5h10. Carlos dá ordem de assalto. Por momentos, vivemos um verdadeiro holocausto. Mamadu ordena:
- Olindo, já!

Sai a primeira dose da bazuca, depois grita para o homem da MG42:
- Ferreira, varre os poilões à direita.

O matraquear das G3 é ensurdecedor, a penumbra e neblina matinal não definem correctamente ainda a forma das coisas. Com o fumegar e saída dos projécteis das espingardas, parece que a terra se abriu para dar saída a um enxame de pirilampos.

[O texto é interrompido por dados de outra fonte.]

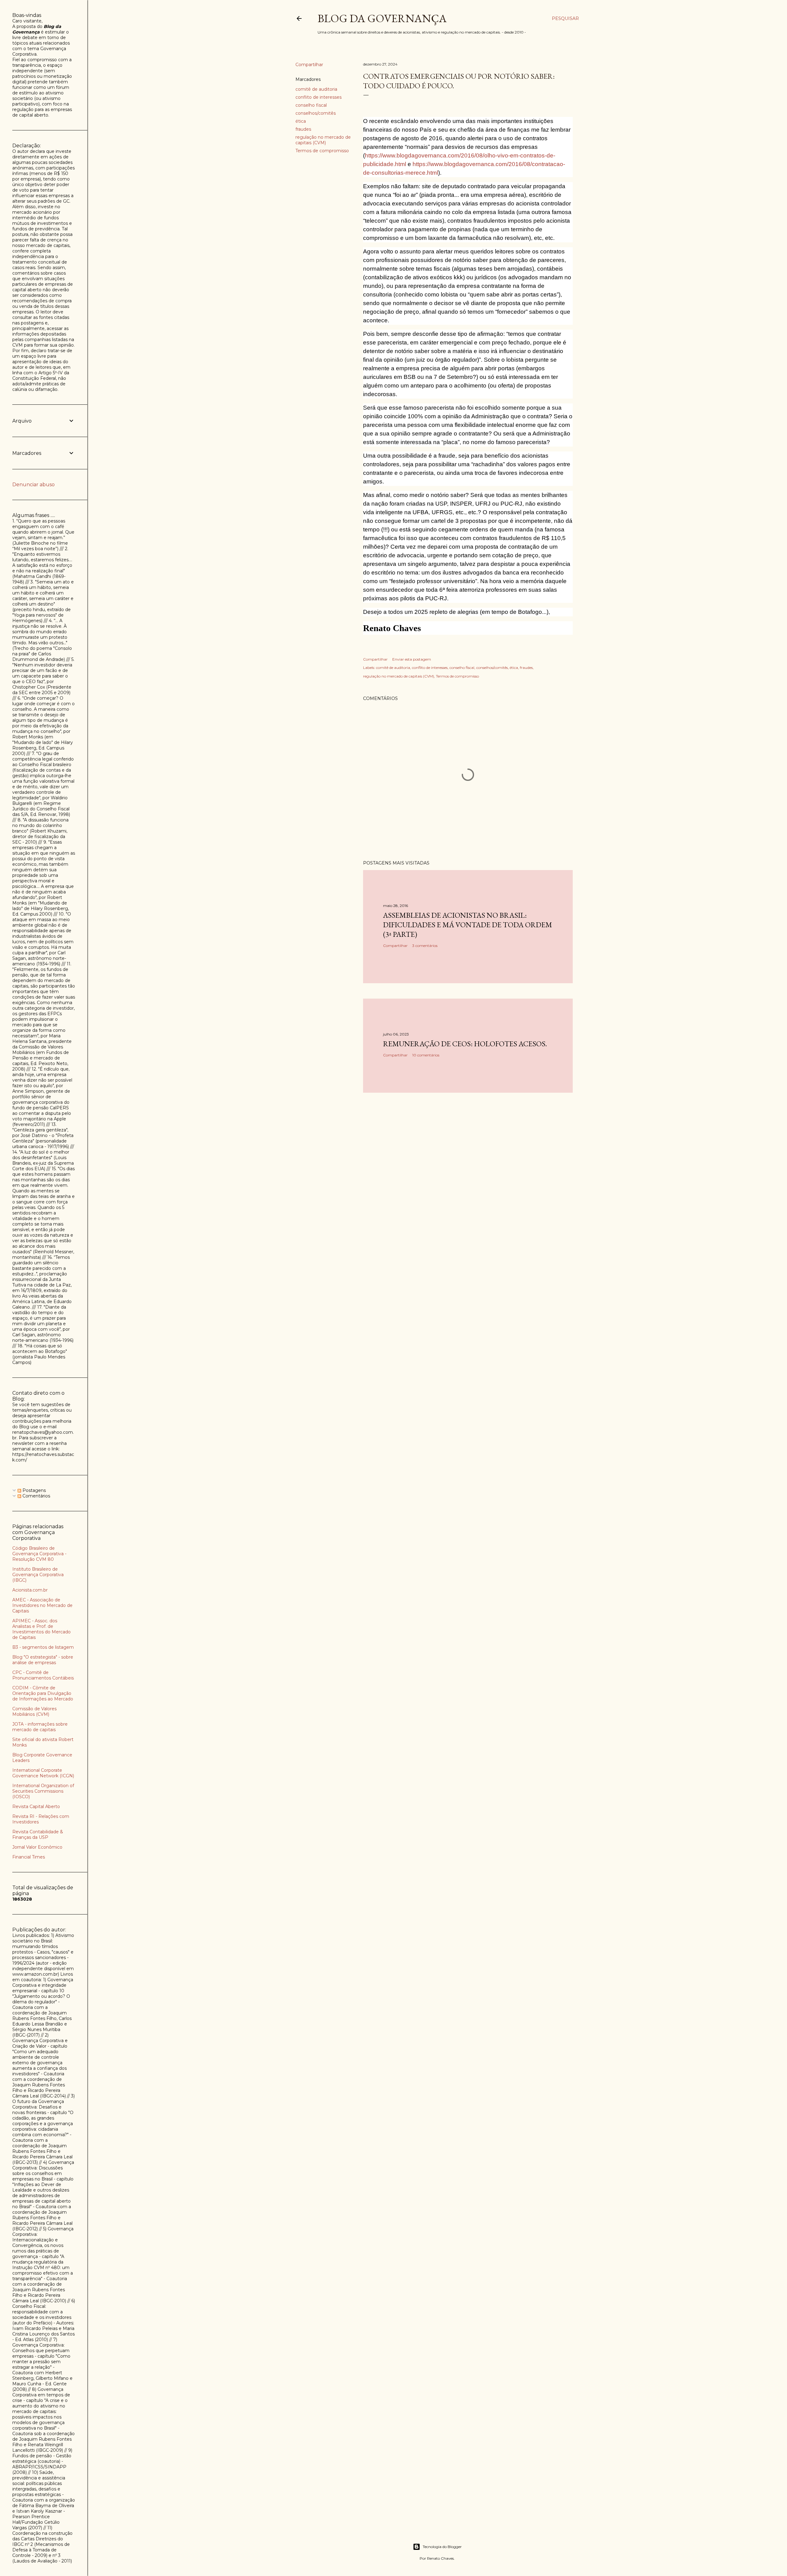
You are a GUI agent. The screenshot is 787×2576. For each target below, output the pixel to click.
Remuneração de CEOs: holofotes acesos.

Parecem cobras deslizan­do por entre o capim, Mamadu, já na operação Saturno, tinha tido oportunidade de acompanhar estas máquinas de guerra: cor­rida em zigue-zague, quinze a vinte metros, paragem imediata, joelho em terra, olhos de águia rompendo a frente, três segundos para perscrutar o horizonte, rajada varrendo a frente, nova corrida e assim sucessivamente, até se consumar o assalto.

Sabe-se que a guerra é um meio de destruição do próprio homem, mas quando o sangue ferve e temos de matar para não morrer, tudo se transforma nesse momento.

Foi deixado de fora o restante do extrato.